Name and origin Whereas some Egyptian deities appeared in the late Predynastic Period (before c. 3100 BCE), neither Isis nor her husband Osiris were mentioned by name before the Fifth Dynasty (c. 2494–2345 BCE). An inscription that may refer to Isis dates to the reign of Nyuserre Ini during that period, and she appears prominently in the Pyramid Texts, which began to be written down at the end of the dynasty and whose content may have developed much earlier. Several passages in the Pyramid Texts link Isis with the region of the Nile Delta near Behbeit el-Hagar and Sebennytos, and her cult may have originated there. Many scholars have focused on Isis’s name in trying to determine her origins. Her Egyptian name was written as 𓊨𓏏𓆇𓁐 (ꜣst), the pronunciation of which changed over time: Rūsat > Rūsaʾ > ʾŪsaʾ > ʾĒsə, which became ⲎⲤⲈ (Ēse) in the Coptic form of Egyptian, Wusa in the Meroitic language of Nubia, and Ἶσις, on which her modern name is based, in Greek. The hieroglyphic writing of her name incorporates the sign for a throne, which Isis also wears on her head as a sign of her identity. The symbol serves as a phonogram, spelling the st sounds in her name, but it may have also represented a link with actual thrones. The Egyptian term for a throne was also st and may have shared a common etymology with Isis’s name. Therefore, the Egyptologist Kurt Sethe suggested she was originally a personification of thrones. Henri Frankfort agreed, believing that the throne was considered the king’s mother, and thus a goddess, because of its power to make a man into a king. Other scholars, such as Jürgen Osing and Klaus P. Kuhlmann, have disputed this interpretation, because of dissimilarities between Isis’s name and the word for a throne or a lack of evidence that the throne was ever deified.
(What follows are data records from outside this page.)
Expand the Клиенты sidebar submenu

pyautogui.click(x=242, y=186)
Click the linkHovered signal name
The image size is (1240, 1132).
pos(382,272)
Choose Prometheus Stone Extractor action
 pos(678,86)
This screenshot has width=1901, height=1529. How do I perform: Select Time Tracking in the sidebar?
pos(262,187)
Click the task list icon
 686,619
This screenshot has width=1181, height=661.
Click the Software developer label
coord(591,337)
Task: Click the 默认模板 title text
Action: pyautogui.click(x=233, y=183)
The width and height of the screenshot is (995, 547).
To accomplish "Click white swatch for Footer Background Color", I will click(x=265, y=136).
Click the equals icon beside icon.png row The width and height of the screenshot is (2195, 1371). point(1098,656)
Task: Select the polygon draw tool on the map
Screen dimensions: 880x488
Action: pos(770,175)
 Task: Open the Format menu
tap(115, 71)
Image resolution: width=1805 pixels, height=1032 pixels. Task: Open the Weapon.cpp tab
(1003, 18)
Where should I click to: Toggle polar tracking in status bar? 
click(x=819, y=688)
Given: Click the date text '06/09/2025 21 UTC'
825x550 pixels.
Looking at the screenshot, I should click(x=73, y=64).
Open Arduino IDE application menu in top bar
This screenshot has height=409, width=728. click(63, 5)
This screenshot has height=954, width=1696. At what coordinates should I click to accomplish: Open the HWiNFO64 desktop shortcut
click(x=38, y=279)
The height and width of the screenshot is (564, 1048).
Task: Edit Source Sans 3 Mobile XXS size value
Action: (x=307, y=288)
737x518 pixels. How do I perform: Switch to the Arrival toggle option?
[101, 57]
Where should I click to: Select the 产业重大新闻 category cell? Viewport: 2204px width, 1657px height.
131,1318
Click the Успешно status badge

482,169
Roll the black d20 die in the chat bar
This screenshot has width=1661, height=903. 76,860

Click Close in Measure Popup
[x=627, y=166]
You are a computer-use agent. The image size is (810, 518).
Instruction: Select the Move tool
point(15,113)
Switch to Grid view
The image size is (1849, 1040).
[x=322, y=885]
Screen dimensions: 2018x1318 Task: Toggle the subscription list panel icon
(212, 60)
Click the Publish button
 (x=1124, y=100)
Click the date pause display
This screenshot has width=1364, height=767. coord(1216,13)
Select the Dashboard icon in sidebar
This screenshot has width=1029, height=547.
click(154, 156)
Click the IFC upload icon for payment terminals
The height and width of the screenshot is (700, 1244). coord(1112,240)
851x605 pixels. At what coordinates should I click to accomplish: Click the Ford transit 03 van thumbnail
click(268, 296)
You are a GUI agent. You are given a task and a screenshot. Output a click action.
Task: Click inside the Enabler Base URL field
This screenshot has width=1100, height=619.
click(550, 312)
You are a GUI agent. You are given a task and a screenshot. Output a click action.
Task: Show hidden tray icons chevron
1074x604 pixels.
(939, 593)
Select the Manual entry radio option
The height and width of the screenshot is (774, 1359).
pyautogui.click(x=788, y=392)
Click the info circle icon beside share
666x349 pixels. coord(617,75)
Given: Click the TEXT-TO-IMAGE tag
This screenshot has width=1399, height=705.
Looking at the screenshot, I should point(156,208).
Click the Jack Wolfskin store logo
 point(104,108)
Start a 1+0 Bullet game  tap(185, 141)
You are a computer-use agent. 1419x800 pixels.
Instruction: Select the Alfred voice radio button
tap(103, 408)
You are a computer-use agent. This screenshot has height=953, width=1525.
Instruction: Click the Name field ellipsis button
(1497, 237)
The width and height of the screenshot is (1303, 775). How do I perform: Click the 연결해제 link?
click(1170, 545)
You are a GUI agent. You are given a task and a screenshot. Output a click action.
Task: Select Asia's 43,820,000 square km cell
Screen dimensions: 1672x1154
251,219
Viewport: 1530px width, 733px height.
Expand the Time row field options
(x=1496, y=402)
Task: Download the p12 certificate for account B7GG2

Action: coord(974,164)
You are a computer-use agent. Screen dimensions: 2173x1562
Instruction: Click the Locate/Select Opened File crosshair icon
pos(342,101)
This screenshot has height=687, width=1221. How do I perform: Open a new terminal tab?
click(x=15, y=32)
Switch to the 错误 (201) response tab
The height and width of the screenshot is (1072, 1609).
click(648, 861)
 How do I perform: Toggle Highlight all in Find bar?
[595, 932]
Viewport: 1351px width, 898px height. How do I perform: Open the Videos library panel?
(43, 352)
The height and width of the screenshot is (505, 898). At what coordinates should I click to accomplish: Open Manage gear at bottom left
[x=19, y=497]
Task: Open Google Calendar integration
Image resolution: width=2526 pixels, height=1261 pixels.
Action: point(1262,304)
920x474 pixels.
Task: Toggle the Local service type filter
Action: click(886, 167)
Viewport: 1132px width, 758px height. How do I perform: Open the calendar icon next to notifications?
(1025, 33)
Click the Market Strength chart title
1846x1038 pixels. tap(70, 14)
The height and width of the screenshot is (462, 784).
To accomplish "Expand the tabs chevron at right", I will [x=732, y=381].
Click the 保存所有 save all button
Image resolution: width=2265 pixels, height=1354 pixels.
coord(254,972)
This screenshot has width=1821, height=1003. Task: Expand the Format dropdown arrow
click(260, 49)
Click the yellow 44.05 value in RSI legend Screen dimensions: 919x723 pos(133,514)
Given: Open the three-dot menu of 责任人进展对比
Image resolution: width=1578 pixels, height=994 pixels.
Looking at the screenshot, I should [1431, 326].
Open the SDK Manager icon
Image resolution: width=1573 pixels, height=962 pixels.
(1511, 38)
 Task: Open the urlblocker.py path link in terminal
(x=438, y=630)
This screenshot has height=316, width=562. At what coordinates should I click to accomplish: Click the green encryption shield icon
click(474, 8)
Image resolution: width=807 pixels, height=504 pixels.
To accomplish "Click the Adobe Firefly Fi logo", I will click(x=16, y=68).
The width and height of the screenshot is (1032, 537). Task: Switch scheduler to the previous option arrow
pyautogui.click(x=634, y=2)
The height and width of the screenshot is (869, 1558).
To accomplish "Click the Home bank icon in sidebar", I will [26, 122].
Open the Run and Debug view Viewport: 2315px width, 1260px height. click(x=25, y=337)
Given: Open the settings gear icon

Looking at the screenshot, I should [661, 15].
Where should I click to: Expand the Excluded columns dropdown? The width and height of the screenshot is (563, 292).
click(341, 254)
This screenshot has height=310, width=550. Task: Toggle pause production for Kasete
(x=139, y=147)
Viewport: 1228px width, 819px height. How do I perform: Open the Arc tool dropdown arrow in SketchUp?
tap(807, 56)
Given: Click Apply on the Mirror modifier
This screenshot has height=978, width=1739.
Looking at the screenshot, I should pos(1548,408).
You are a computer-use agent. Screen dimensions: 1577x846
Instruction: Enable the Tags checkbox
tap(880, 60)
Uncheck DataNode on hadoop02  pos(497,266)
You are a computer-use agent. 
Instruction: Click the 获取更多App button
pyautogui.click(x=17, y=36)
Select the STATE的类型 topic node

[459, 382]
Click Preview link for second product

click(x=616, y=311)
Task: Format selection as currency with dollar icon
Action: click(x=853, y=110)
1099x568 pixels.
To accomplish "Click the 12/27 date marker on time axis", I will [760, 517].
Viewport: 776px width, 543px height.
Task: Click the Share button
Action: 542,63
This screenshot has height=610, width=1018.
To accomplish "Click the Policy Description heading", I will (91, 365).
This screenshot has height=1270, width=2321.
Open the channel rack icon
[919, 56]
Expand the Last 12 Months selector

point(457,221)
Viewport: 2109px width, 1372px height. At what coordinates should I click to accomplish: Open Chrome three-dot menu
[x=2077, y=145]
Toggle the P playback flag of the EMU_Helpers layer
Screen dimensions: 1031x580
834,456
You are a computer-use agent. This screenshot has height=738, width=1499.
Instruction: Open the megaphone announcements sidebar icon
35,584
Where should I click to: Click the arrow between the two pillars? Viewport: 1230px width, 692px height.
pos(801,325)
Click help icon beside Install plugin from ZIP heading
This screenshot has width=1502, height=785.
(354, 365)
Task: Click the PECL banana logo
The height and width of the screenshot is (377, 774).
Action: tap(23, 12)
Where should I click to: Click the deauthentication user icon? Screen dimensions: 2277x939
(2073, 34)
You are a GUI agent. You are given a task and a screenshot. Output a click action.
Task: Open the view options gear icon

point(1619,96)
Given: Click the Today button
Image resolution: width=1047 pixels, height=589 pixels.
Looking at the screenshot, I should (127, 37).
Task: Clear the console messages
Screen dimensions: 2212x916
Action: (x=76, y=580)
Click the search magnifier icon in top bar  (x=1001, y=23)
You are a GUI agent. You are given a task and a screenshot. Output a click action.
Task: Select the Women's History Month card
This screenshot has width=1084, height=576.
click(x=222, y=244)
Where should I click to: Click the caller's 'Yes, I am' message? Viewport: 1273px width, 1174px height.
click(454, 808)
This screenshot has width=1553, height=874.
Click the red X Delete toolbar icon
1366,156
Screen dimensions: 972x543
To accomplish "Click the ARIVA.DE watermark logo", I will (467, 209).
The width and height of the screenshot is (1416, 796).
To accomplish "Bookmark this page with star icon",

Goddess of magic and wisdom Isis was also known for her magical power, which enabled her to revive Osiris and to protect and heal Horus, and for her cunning. By virtue of her magical knowledge, she was said to be “cleverer than a million gods”. In several episodes in the New Kingdom story “The Contendings of Horus and Set”, Isis uses these abilities to outmaneuver Set during his conflict with her son. On one occasion, she transforms into a young woman who tells Set she is involved in an inheritance dispute similar to Set’s usurpation of Osiris’s crown. When Set calls this situation unjust, Isis taunts him, saying he has judged himself to be in the wrong. In later texts, she uses her powers of transformation to fight and destroy Set and his followers. Many stories about Isis appear as historiolae, prologues to magical texts that describe mythic events related to the goal that the spell aims to accomplish. In one spell, Isis creates a snake that bites Ra, who is older and greater than she is, and makes him ill with its venom. She offers to cure Ra if he will tell her his true, secret name—a piece of knowledge that carries with it incomparable power. After much coercion, Ra tells her his name, which she passes on to Horus, bolstering his royal authority. The story may be meant as an origin story to explain why Isis’s magical ability surpasses that of other deities, but because she uses magic to subdue Ra, the story seems to treat her as having such abilities even before learning his name.